保護犬猫 年200頭の命を支えるボランティアの力
秋田市と周辺秋田県内で犬猫の保護・譲渡活動をしている「特定非営利活動法人いぬ・ねこネットワーク秋田」さんは、人と犬猫が共に快適に暮らし不幸な犬猫が一匹でもいなくなるような環境を目指して、秋田県動物愛護センターや秋田市保健所などの行政と連携し、犬猫の両方を救っている団体です。最近の活動について代表の保坂さんにお話を伺いました。
犬や猫が安全に参加できるよう譲渡会は細心の注意を
ー最近の活動について教えてください
「私たちは毎月1回、譲渡会を開催します。譲渡会では犬と猫一緒に参加します。開催場所は主に秋田県動物愛護センターとなり、秋田市保健所、秋田県動物愛護センターと合同で行います。私たちが行政から引き取った犬や猫だけでなく、秋田県内で保護された猫も保護主さんと一緒に参加します。譲渡会の他に会場ではフリーマーケットも行います。フリーマーケットでの売上金は犬と猫のために使います。フリーマーケットは皆様からご寄付いただいた物資で成り立っています」


ー譲渡会でスタッフの皆さんが気を付けていることはありますか
「例えば、【ねこエリア】スタッフは30個以上ある猫のケージを設置・撤収(ケージ消毒含む)を行い、譲渡会中は猫のお世話や譲渡希望者への説明などを行っています。猫が安全に譲渡会に参加できるよう、細心の注意を払っています。必要な情報は『ねこ譲渡受付』スタッフへ繋ぎます。保護主さんからお話を伺ったりして、猫が欲しい方と保護した方をつなぐ役割をしています」

しあわせになった保護犬猫たちと今も家族をまつ保護犬うたちゃん
これまでしあわせな家族へと命をつなげられた子たちを紹介します。まず初めは「巡(めぐる)くん」です。
「2020年10月に行政より引き受けました。高齢者に飼われていた子で、飼えなくなってしまったために引き取られたそうです。引き取った当初は食も進まず、心を閉ざし、肝臓の具合が悪く、病院に頻繁に通院しました。高齢で通院も必要でしたが、チワワを亡くされたご家族がこの子を家族に迎えてくださることになりました。家族に迎えてくださったご夫婦は当時50代後半で、新しく犬を迎えるのであれば保護犬で高齢の子と決めていたそうです。心を閉ざして食が進まなかった巡くんは、今ではご飯の準備ができると『喜びの舞』を披露するそうです。現在は14歳、年2回の健康診断に通い、元気に過ごしています」


次にご紹介するのは、猫の「ジェダちゃん」です。
「2021 年5月生まれ、280gで行政から引き取りました。
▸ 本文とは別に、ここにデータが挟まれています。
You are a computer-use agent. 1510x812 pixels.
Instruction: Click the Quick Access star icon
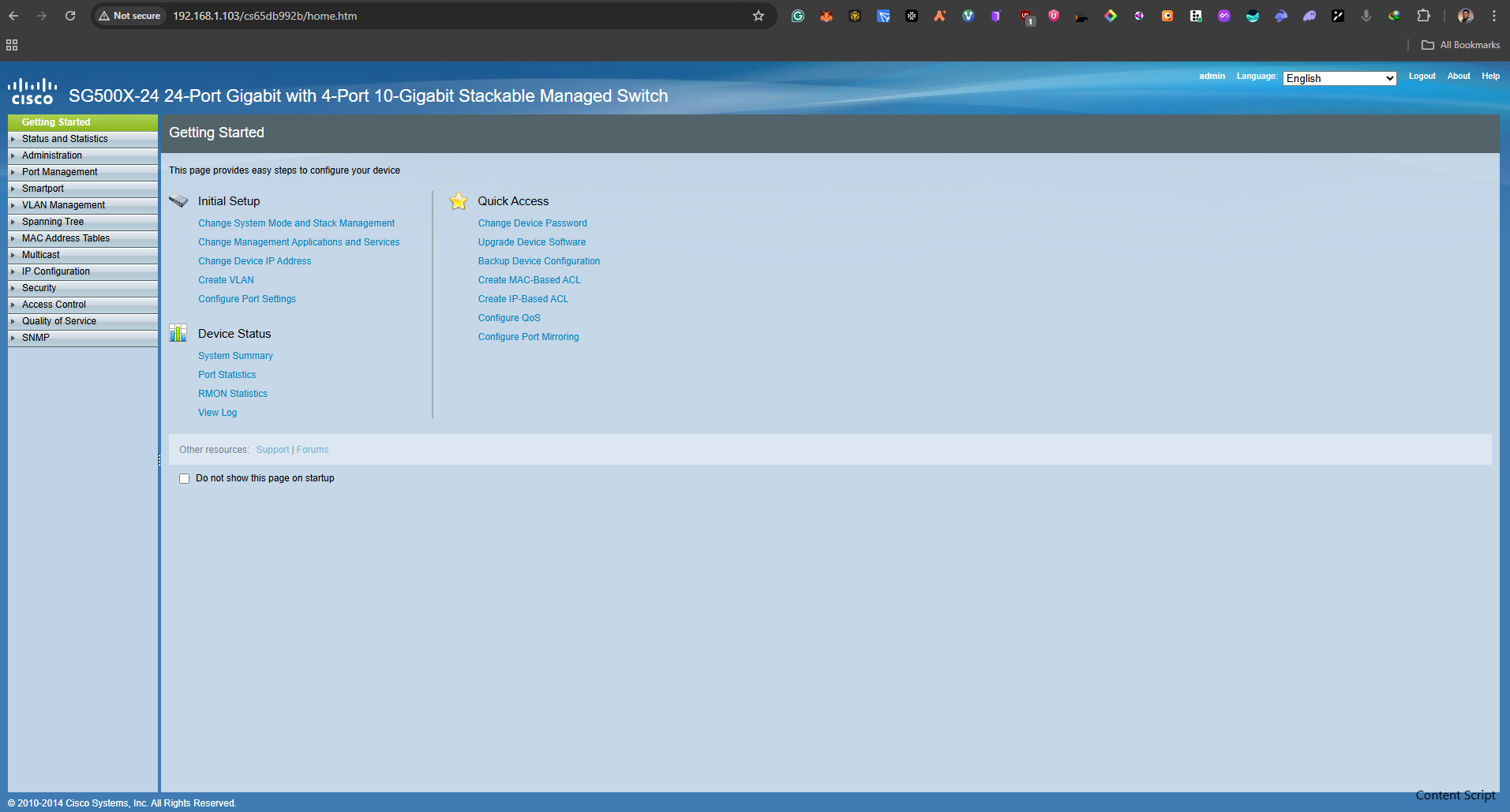coord(458,200)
よちよち歩きの時からふらつきがあり、数カ所の病院で小脳障害の診断となりました。お腹も弱くてミルクボランティアさんを心配させました。今でもふらつきがあり、左右によろけ、尻もちをついたり、走ると勢いで前転することもあります。床に置いたものにはぶつかって歩くので、注意が必要です。脚の関節に柔軟性がなくジャンプが出来ないため、キャットタワーには腕の力で登りますが、降りる時が大変だったりします。そんなジェダちゃんはとても甘えん坊です。ご飯の時間は誰よりも早く駆け付け、お皿の前でお座りしてお行儀よく待っています。ジェダちゃんは姉妹で行政に収容され、姉妹はジェダちゃんより軽い症状でした。その子は先住猫に顔が似ているというご縁で、新しい家族に恵まれました。ジェダという名前は、生後1ケ月から預かっているスタッフが5月の誕生石の奇跡の石・本翡翠(ジェダイト)から名付けました。ぎこちないけれど、一生懸命に生きている唯一無二の奇跡の猫ジェダちゃんです」

そして、最後にご紹介するのは、推定15歳の「うたちゃん」です。
「昨年暮れに行政より引き受けました。放浪していたところを保護されたそうです。どこでどのような生活をしていたのか全くわかりませんが、とても穏やかな性格です。引き取った当初は怯えていましたが、現在はスタッフの自宅でおやつの催促もするようになりました。心臓と肝臓もあまりよくないため、定期的に病院に通い、お薬も飲んでいます。目も見えなくなってきていますが、美味しいご飯を食べて、暖かいお家の中で安心して暮らせるように見守っていきたいと思います」

行政から犬猫を引き取り、目の前の命を救う
「いぬ・ねこネットワーク秋田」の代表である保坂さんは言います。
「私たちはレスキューをする団体ではありません。行政から犬と猫を引き取り、譲渡を行う活動をしています。行政から引き受けた犬と猫は預かりボランティアさんのお宅でお世話され、大切に育てられています。預かりボランティアさんは毎日のお世話はもちろんのこと、体調不良の際には病院にも通ってくださいます。私たちが年間200頭ほどの犬と猫を行政から引き取る活動ができているのも、預かりボランティアさんが支えてくださっているからです」


秋田県は寒い地域であるにもかかわらず野良猫が多いため、春先に凍死する子猫が多く、まだまだ雪の中での犬の外飼いがあるのが現実です。不幸になる命を減らすためにも、TNR活動にも力を入れています。
日々、目の前の命を救っている「いぬ・ねこネットワーク秋田」さん。アニマル・ドネーションとして一緒に歩み、力になれることはまだまだあると考えています。
今後とも「いぬ・ねこネットワーク秋田」さんへのご支援をどうぞよろしくお願いいたします。